◆ **PROBLEM STATEMENT**: Below are several entries. Transcribe exactly those lines that fall from the one with "Click the cyan" through the one with "You are a computer-use", end lines included.

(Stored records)
________________

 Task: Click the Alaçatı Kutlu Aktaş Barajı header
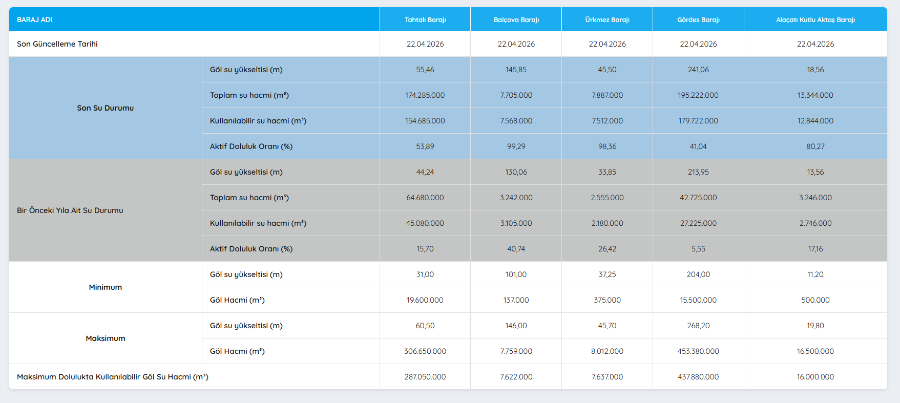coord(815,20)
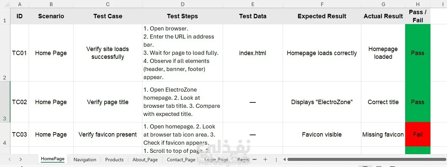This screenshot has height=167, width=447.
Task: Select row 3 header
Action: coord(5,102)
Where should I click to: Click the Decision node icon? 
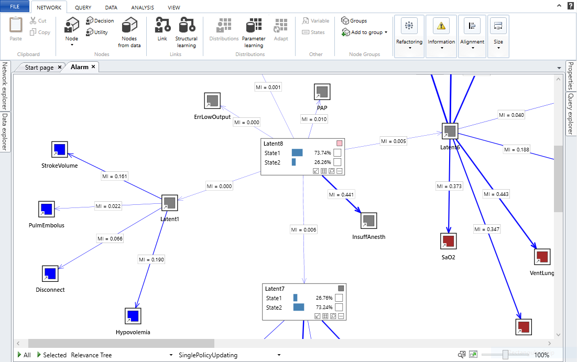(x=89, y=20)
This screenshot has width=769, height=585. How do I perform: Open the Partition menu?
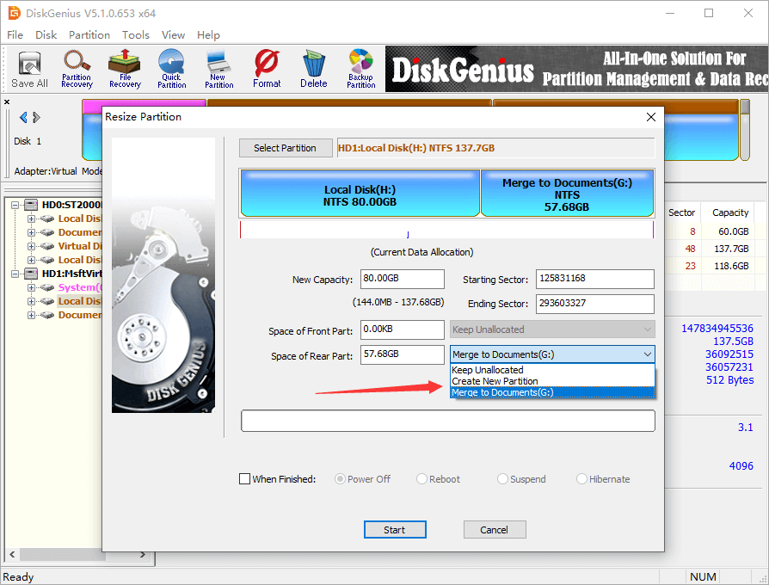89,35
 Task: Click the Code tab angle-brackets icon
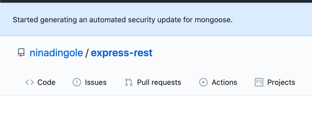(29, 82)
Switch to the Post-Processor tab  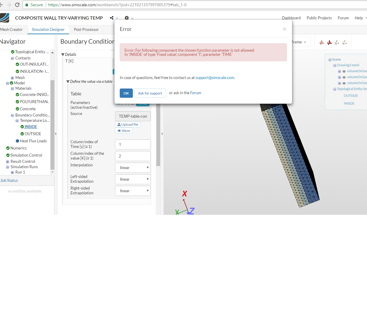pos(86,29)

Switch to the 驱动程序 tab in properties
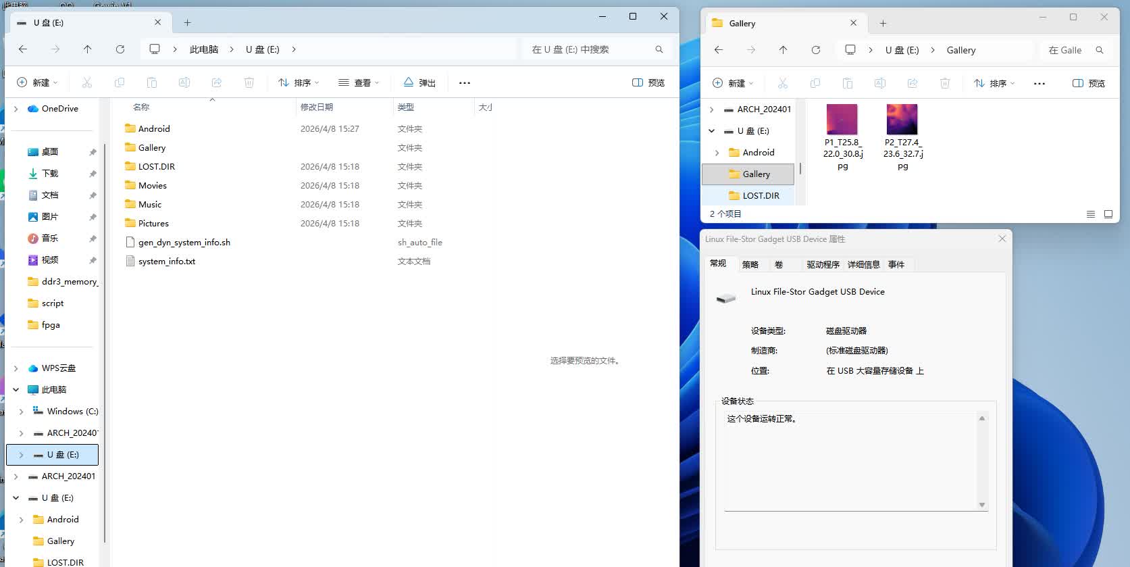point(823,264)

________________

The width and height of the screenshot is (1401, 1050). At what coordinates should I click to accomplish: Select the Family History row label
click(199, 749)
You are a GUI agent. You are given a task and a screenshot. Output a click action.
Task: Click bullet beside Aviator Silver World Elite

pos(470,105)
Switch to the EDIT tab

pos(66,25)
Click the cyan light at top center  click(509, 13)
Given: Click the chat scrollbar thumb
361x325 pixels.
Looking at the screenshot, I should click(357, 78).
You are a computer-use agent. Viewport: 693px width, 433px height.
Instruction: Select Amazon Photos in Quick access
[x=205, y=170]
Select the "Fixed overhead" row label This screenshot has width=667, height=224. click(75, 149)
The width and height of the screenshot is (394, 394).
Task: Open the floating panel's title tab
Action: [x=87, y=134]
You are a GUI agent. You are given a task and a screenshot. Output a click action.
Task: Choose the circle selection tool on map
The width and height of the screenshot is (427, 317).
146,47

________________

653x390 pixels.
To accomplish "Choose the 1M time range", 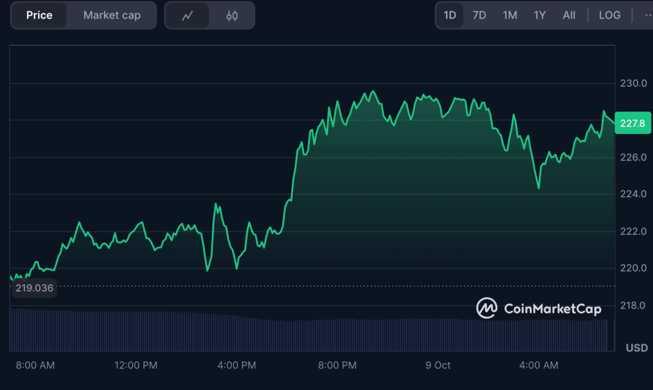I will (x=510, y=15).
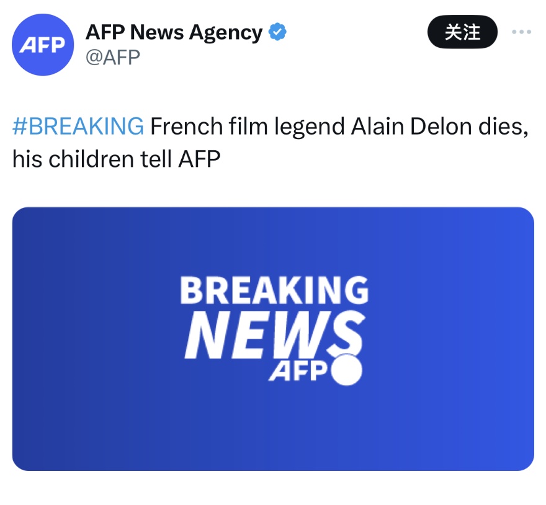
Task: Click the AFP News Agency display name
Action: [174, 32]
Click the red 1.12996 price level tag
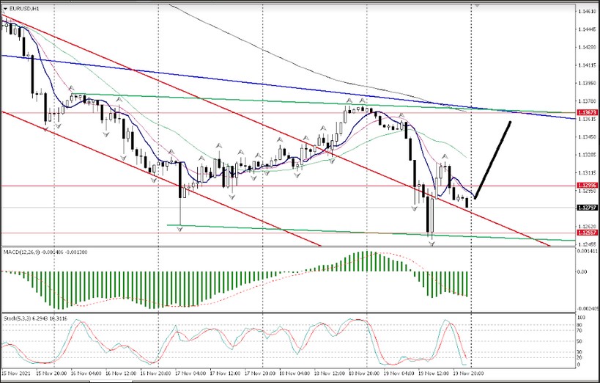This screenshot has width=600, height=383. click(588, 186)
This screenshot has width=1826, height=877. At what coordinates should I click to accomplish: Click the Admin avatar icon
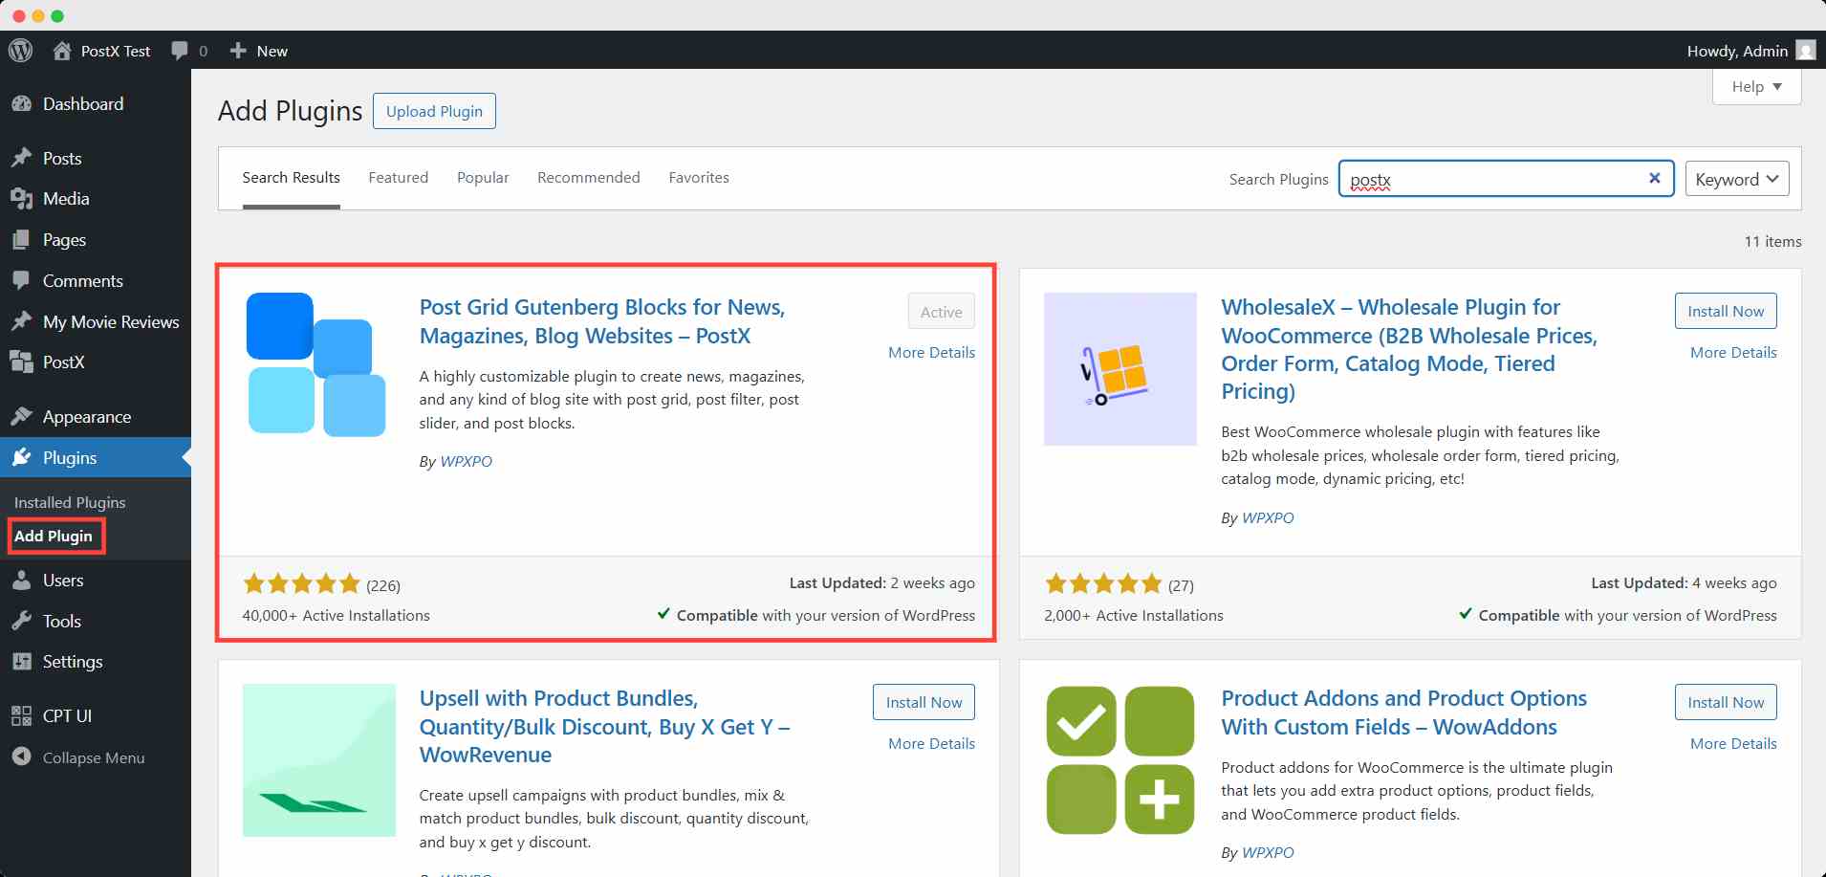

________________

◆ **EXERCISE OUTPUT**:
Click the cyan light at top center  click(509, 13)
Given: Click the chat scrollbar thumb
361x325 pixels.
Looking at the screenshot, I should click(357, 78).
You are a computer-use agent. Viewport: 693px width, 433px height.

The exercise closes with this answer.